PASSAGE GIVEN:
· · · · · · ·

While Australia’s economy is stuck in lockdown, again, the world’s largest economy and its reserve currency are dealing with a very different problem. Inflation is back with a vengeance.
It’s notoriously tough to get inflation back under control once you unleash it. That’s why turning points in inflation are so important. Especially to investors who are trying to preserve their wealth, which means adjusted for inflation. And especially in the global reserve currency, in which all traded goods are effectively priced.
If inflation does roar in coming years, we’ll look back at last week as the turning point. The moment when we wonder how we didn’t see the inflation disaster coming…given it was already here.
But even with the recent surge in inflation data, the case isn’t so one-sided. Some deflationists claim the genie is very much stuck in the bottle. First, though, let’s review the data out of the US, which was released last week…
The US Consumer Price Index (CPI) rose 0.9% month-over-month and 5.4% year-over-year. The monthly increase was almost double the expected amount of 0.5%.

· · · · · · ·

Excerpt from a dataset:
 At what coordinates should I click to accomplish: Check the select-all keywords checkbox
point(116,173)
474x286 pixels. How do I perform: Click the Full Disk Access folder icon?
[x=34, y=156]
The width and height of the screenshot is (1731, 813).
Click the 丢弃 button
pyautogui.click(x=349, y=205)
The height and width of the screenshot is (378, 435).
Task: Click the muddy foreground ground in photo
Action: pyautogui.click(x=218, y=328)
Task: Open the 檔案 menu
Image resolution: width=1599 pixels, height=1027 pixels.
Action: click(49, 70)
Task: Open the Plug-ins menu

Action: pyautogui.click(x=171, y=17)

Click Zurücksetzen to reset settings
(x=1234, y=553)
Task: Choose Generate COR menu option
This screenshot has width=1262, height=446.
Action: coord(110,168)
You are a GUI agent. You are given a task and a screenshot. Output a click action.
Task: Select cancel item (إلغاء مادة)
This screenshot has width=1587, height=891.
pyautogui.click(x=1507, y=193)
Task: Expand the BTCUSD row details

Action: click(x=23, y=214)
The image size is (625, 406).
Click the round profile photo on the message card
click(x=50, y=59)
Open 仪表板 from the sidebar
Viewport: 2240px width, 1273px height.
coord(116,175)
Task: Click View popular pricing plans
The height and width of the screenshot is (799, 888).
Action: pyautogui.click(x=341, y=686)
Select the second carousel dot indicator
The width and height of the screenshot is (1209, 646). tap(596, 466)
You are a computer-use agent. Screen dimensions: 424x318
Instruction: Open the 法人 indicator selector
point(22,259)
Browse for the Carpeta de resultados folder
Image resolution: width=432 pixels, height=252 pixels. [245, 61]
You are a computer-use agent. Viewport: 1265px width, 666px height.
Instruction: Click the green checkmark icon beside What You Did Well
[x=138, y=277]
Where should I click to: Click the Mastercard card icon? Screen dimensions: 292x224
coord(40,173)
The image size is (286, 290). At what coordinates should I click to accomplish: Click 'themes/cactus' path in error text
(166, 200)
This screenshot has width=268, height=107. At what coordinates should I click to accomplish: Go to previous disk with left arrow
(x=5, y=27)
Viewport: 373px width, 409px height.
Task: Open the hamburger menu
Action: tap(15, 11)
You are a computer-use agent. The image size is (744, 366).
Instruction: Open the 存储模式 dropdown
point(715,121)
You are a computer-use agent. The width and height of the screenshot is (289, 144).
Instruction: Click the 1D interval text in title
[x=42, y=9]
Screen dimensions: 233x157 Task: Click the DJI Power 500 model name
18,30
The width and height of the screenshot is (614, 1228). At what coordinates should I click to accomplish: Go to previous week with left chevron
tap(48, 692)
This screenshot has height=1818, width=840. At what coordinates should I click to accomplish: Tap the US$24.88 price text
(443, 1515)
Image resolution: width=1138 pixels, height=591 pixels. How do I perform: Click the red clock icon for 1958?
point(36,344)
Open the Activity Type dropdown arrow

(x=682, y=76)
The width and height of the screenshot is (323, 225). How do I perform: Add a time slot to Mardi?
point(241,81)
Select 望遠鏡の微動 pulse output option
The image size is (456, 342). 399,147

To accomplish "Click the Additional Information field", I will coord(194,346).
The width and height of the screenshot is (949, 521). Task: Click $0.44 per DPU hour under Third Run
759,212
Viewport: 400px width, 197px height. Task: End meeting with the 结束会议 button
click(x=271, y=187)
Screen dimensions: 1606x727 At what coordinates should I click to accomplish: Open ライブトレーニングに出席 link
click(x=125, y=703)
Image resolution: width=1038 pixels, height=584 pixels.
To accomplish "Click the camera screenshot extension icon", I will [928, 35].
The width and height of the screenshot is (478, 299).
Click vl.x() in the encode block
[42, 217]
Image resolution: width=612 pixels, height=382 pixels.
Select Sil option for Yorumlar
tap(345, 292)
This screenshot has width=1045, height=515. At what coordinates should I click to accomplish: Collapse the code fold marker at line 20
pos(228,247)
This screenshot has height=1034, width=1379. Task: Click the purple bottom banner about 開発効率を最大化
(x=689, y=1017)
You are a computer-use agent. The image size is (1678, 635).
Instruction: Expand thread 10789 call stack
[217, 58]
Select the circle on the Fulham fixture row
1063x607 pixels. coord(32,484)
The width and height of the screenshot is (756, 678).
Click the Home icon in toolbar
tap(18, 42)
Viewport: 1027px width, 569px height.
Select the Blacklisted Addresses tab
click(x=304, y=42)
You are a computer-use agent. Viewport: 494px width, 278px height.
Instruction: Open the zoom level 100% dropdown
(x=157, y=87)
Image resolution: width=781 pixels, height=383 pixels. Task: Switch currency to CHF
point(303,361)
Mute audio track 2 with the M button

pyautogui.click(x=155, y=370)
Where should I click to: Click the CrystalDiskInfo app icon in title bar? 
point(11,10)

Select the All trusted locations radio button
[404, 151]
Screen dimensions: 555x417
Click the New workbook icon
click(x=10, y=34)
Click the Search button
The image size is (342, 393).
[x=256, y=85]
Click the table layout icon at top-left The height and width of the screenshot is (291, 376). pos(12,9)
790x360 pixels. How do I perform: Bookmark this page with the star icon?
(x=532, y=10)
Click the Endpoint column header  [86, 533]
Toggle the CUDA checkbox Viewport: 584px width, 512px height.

· · · · · · ·

WORK INSTRUCTIONS:
1. Sum up the piece on US inflation in two sentences.
2. According to the piece on US inflation, by how much did the US Consumer Price Index rise year-over-year?
3. Carry on writing the piece on US inflation, starting right after its final sentence.
The rows above have nothing to do with the piece on US inflation.

ANSWERS:
1. Inflation has come back strongly in the US, it is hard to rein in once unleashed, and last week may later be seen as the turning point, though some deflationists say the genie is still stuck in the bottle. The US Consumer Price Index rose 0.9% month-over-month and 5.4% year-over-year, with the monthly rise almost double the expected 0.5%.

2. 5.4%.

3.
Core CPI, which strips out highly volatile prices like food and energy, was also up 0.9% month-over-month and 4.5% year-over-year. That’s the largest increase in 30 years.
Goods prices, which people notice disproportionately, are soaring much faster than services, up 8.7% year-over-year, the fastest since 1981.
Bank of America’s inflation indicator hit its highest possible level of 100 on the data dump.
Now, you might think all this goes some way to settling the raging debate between inflationists and deflationists. Those who think we’re in for years of surging prices and those who think prices will continue to be subdued.
But each side of the inflation versus deflation debate was able to see in the data what they wanted to. It’s a case of confirmation bias spiking as much as inflation.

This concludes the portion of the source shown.